%%

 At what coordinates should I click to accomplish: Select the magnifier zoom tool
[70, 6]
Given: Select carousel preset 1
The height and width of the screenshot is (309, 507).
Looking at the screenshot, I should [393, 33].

%%

Write the lines out verbatim, from the one with "The height and" through the last line of the entries, and stop there.

The height and width of the screenshot is (309, 507).
Looking at the screenshot, I should [393, 33].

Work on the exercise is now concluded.